| To do |
Retype the lines below exactly, but only those from the line that has "Where should I" through the line that has "You are a computer-use". Omit every picture.

(Entries shown)

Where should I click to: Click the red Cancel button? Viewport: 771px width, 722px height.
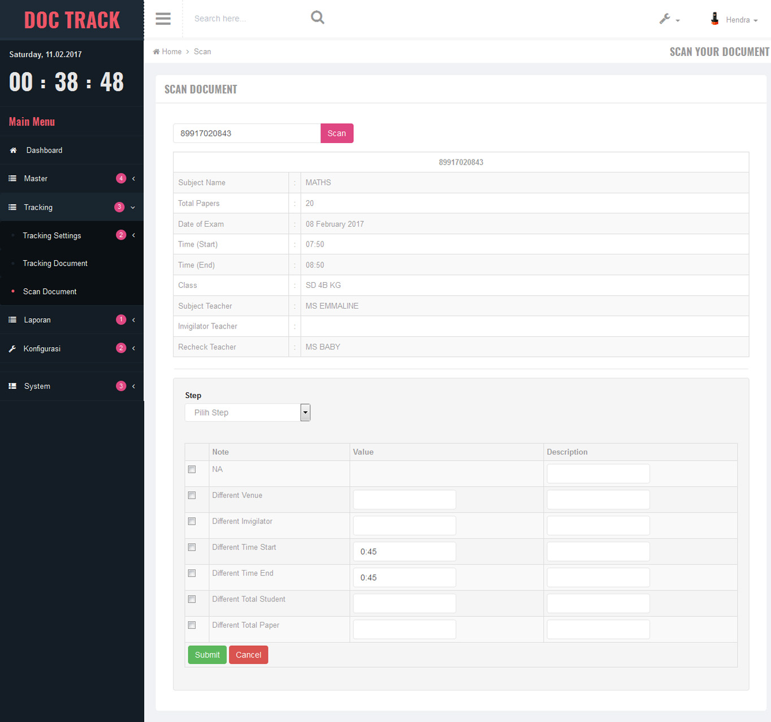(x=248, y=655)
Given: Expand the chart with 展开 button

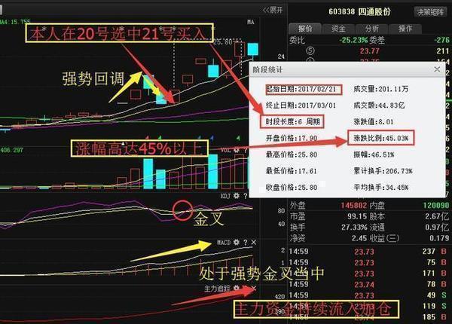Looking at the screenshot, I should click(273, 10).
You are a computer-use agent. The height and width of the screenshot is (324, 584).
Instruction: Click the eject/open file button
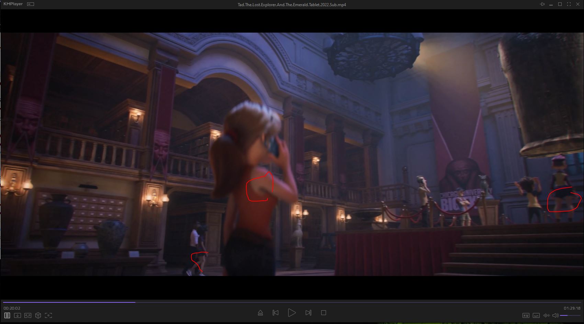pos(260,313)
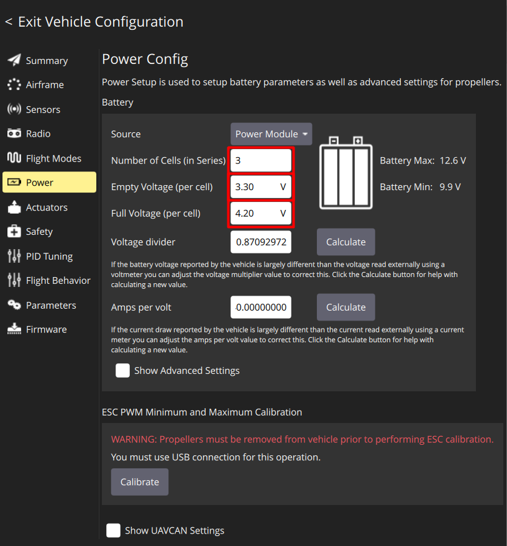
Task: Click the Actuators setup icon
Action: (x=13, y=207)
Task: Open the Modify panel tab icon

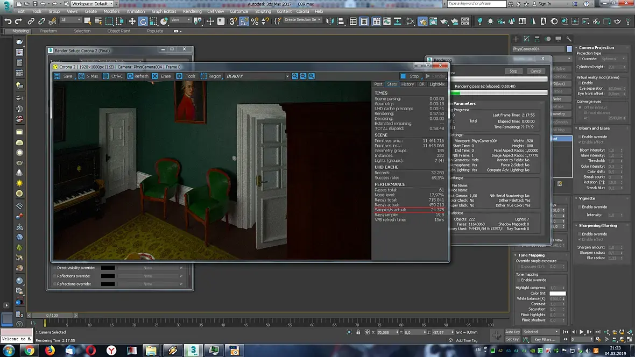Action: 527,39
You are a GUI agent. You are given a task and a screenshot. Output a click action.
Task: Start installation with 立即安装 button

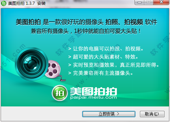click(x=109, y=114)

(End Entries shown)
(Entries shown)

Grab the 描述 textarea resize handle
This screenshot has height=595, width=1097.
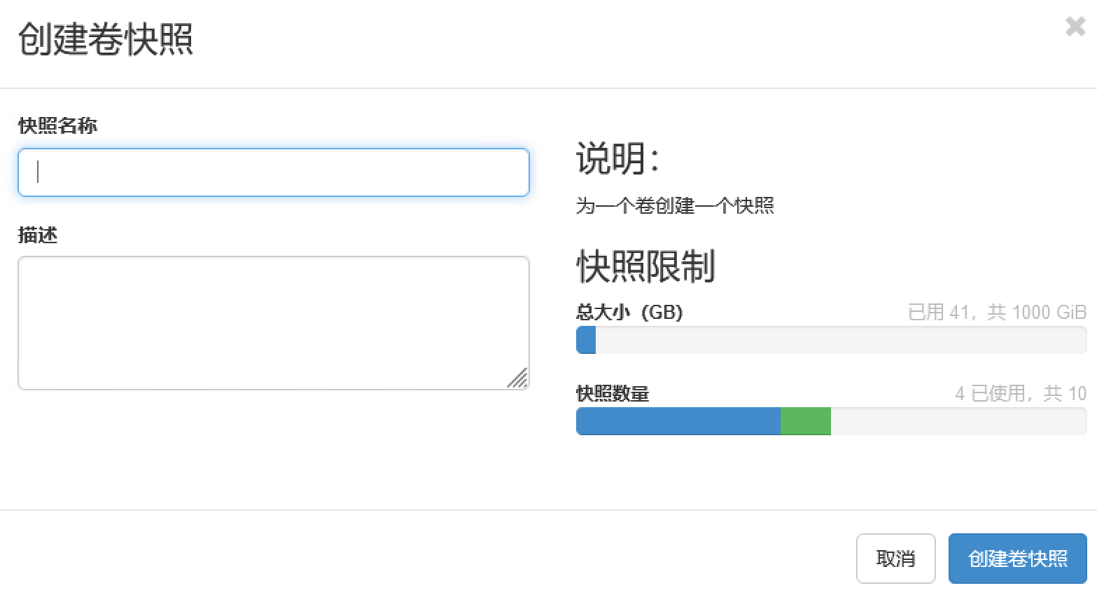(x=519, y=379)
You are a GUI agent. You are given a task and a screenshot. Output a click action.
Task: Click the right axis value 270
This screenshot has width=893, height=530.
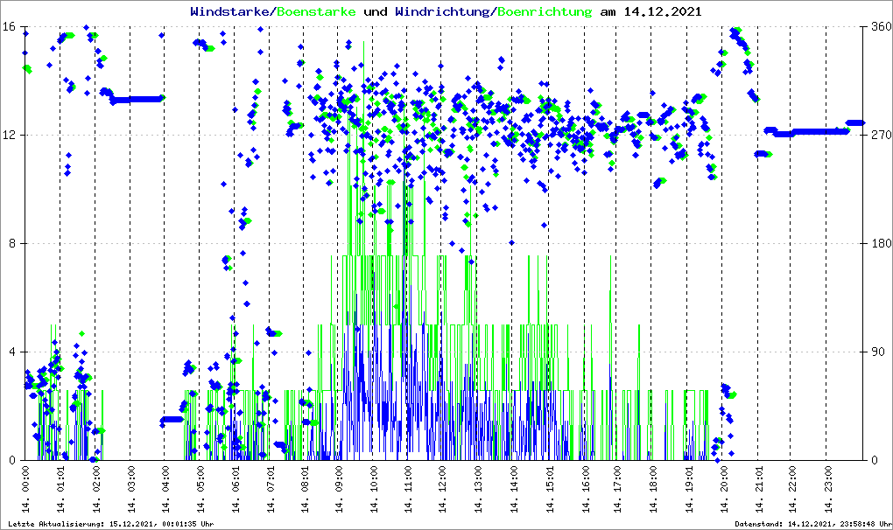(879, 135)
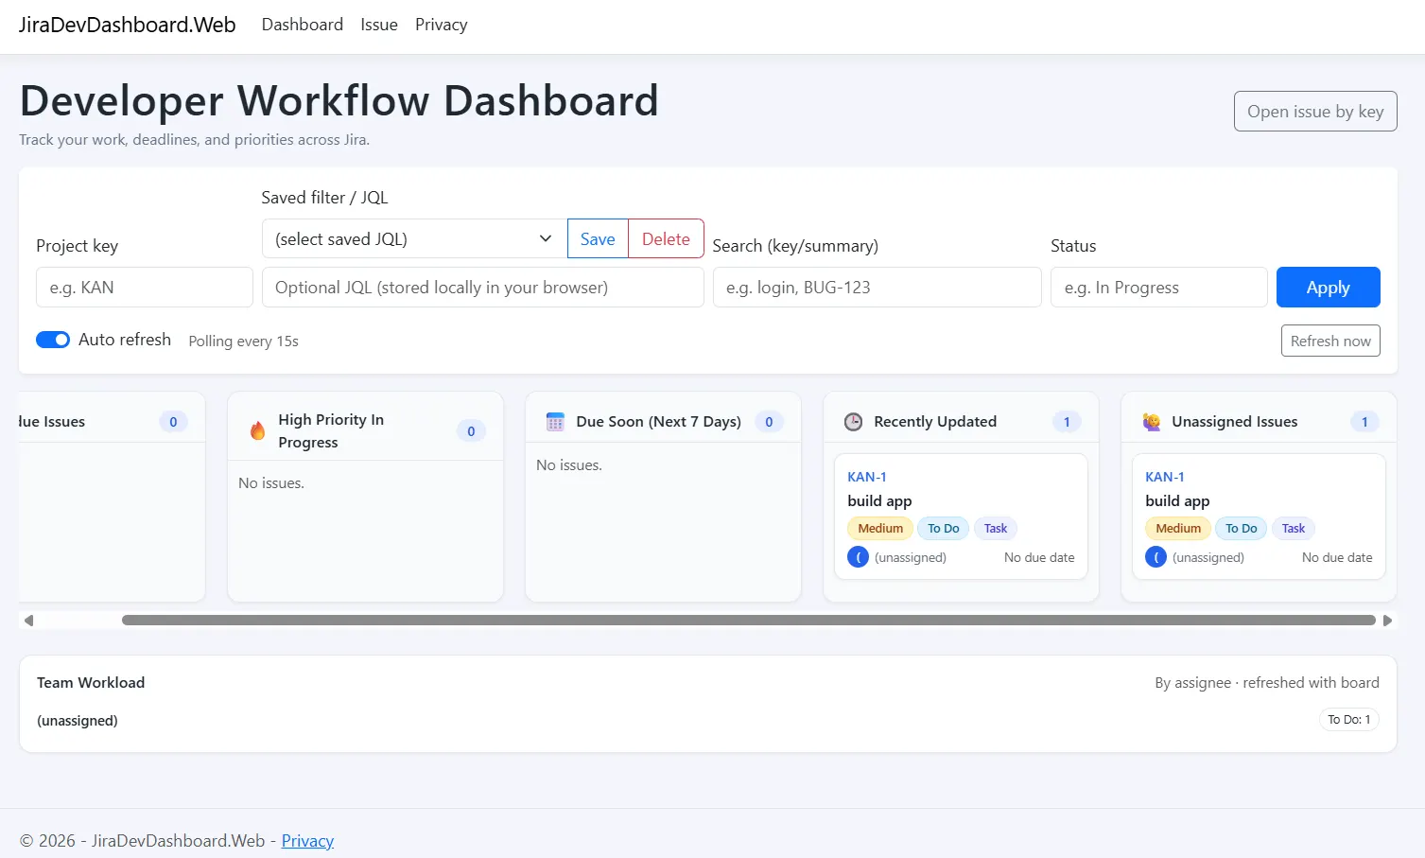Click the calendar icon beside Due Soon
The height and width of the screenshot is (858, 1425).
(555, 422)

(End Entries shown)
(Entries shown)

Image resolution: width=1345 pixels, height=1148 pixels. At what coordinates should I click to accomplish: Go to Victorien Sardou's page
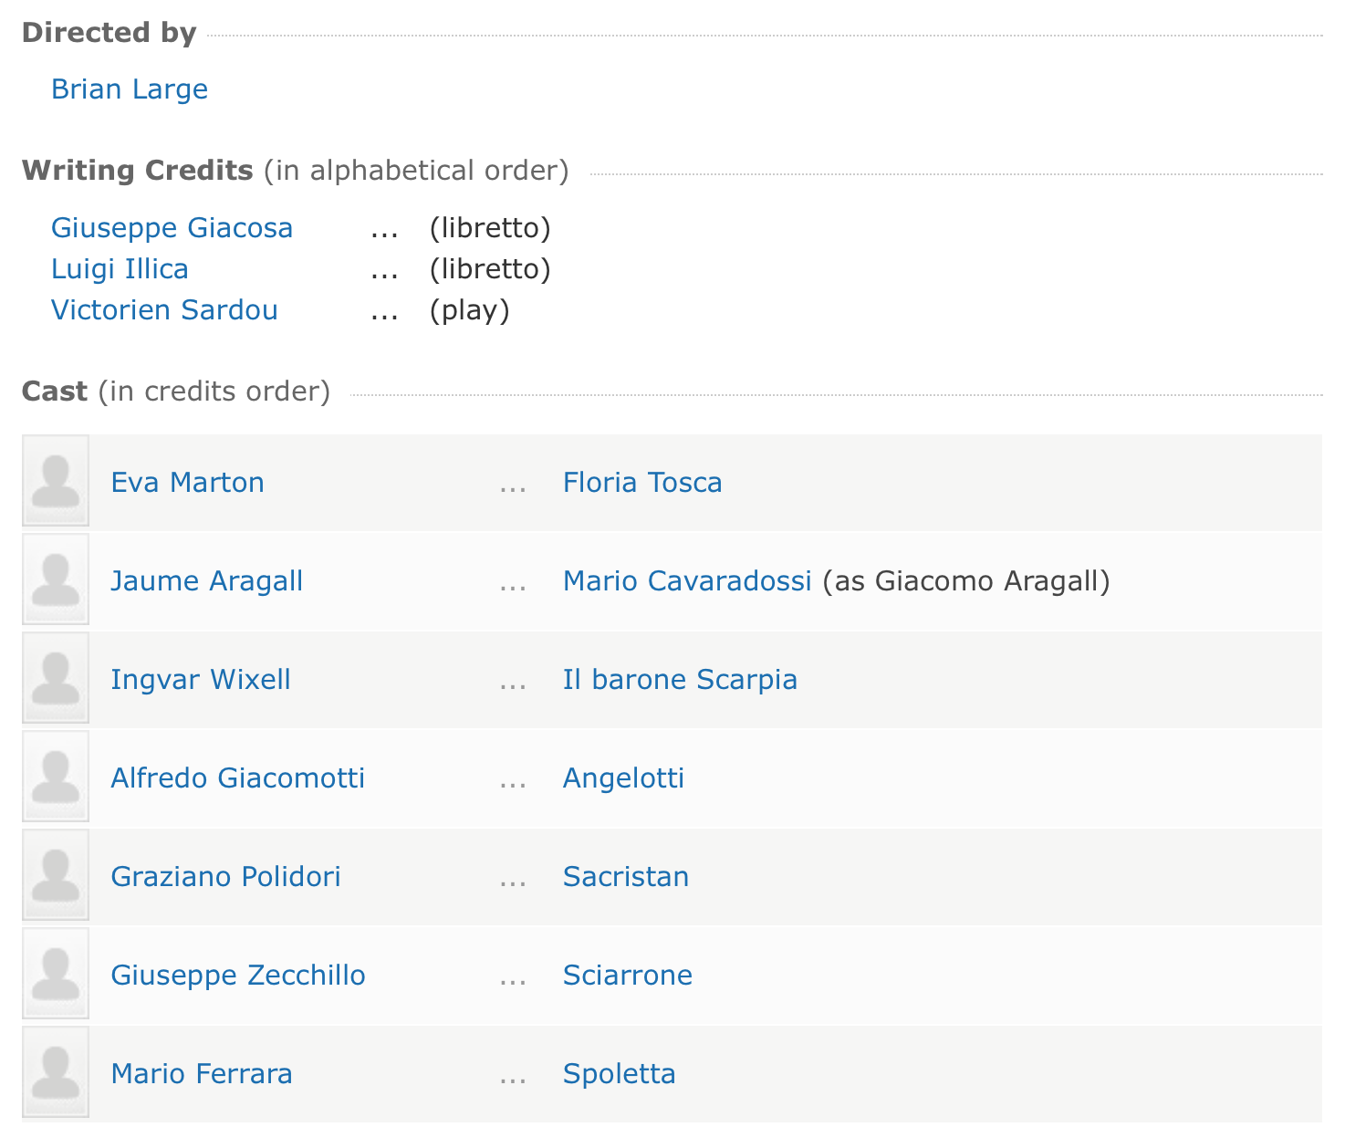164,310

(End Entries shown)

| Exercise output |
Where should I click to: Click the red Cancel button? Viewport: 771px width, 722px height.
(x=248, y=655)
Given: Expand the chart with 展开 button

Looking at the screenshot, I should click(273, 10).
You are a computer-use agent. The height and width of the screenshot is (324, 584).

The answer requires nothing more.